-- Start of Excerpt to read --

11. API Rate Limiting and Throttling
Problem
- Public APIs or internal microservices can be bombarded by excessive requests (malicious or accidental).
- Without controls, this can degrade service performance or even take down critical components.
Solution Approaches
- Token Bucket/Leaky Bucket Algorithms: Keep track of request tokens that refill over time; once tokens are depleted, throttle new requests.
- Centralized API Gateway: A gateway layer that enforces rate limits for all upstream services (e.g., Kong, AWS API Gateway).
- Distributed Rate Limiting: Use Redis or another shared store to coordinate rate limits across multiple servers.
12. Data Migration and Schema Evolution
Problem
- Production databases need schema or data changes without downtime.
- Large migrations can lock tables, cause major performance hits, or break old code expecting a different schema.
Solution Approaches
- Blue-Green or Rolling Deployments: Spin up new versions of the service or DB while the old version is still running, then switch traffic.
- Backward-Compatible Changes (Expand-Contract Pattern): Deploy code that can handle both old and new schema before actually switching the schema.
- Online Schema Migration Tools (e.g., gh-ost, pt-online-schema-change): Perform table changes in a way that minimizes locking and downtime.
13. Strong Consistency vs. Eventual Consistency
Problem
- Some systems demand immediate, strict consistency (e.g., banking transactions). Others can tolerate a slight delay (e.g., social media feeds).
- Choosing the wrong model can cripple performance or the user experience.
Solution Approaches
- Strong Consistency: Requires more coordination (two-phase commit, distributed transactions). Slower but real-time correctness.
- Eventual Consistency: Systems like Cassandra or DynamoDB replicate asynchronously; faster writes, but short-term stale reads may occur.
- Hybrid Models: Some system parts require strong consistency (e.g., user authentication), while others can be eventually consistent (e.g., analytics).
14. Feature Toggles and Canary Releases
Problem
- Rolling out a new feature to 100% of users at once is risky. If something is wrong, there’s a huge blast radius.
- Hard to roll back or mitigate if the deployment is large and complex.
Solution Approaches
- Feature Flags: Wrap features in toggles that can be turned on/off without a redeploy. Useful for controlled rollouts or A/B testing.
- Canary Deployments: Expose the new version to a small percentage of users first. If stable, gradually increase.
- Blue-Green Deployment: Maintain two production environments (blue and green). Switch traffic from one to the other post-verification.
15. Infrastructure as Code and CI/CD Pipelines
Problem
- Manually configuring servers leads to inconsistencies and “snowflake” servers.
- Slow or error-prone deployments hinder agility and reliability.
Solution Approaches
- Infrastructure as Code (IaC): Define servers and networking in files (Terraform, CloudFormation), use version control.
- Automated CI/CD: Pipelines (Jenkins, GitLab CI, GitHub Actions) automate builds, tests, and deployments.
- Immutable Infrastructure: Spin up new servers or containers for each deploy rather than patching existing ones.

-- End of Excerpt to read --
-- Start of Information provided --

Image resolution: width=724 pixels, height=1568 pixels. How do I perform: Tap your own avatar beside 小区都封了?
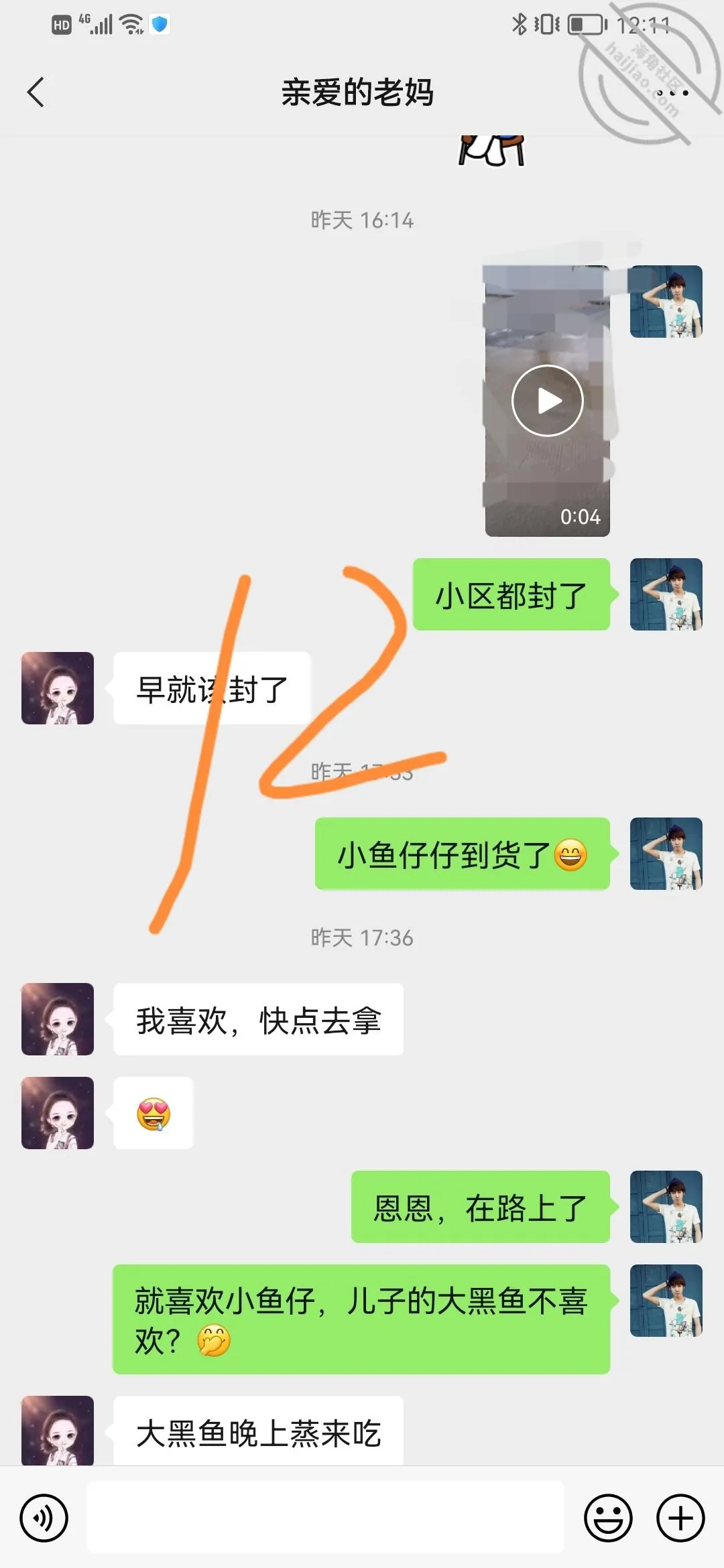pyautogui.click(x=666, y=594)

-- End of Information provided --

## Set task
In the system design excerpt above, list the titles of all numbered sections, without their numbers.

## Final result
- API Rate Limiting and Throttling
- Data Migration and Schema Evolution
- Strong Consistency vs. Eventual Consistency
- Feature Toggles and Canary Releases
- Infrastructure as Code and CI/CD Pipelines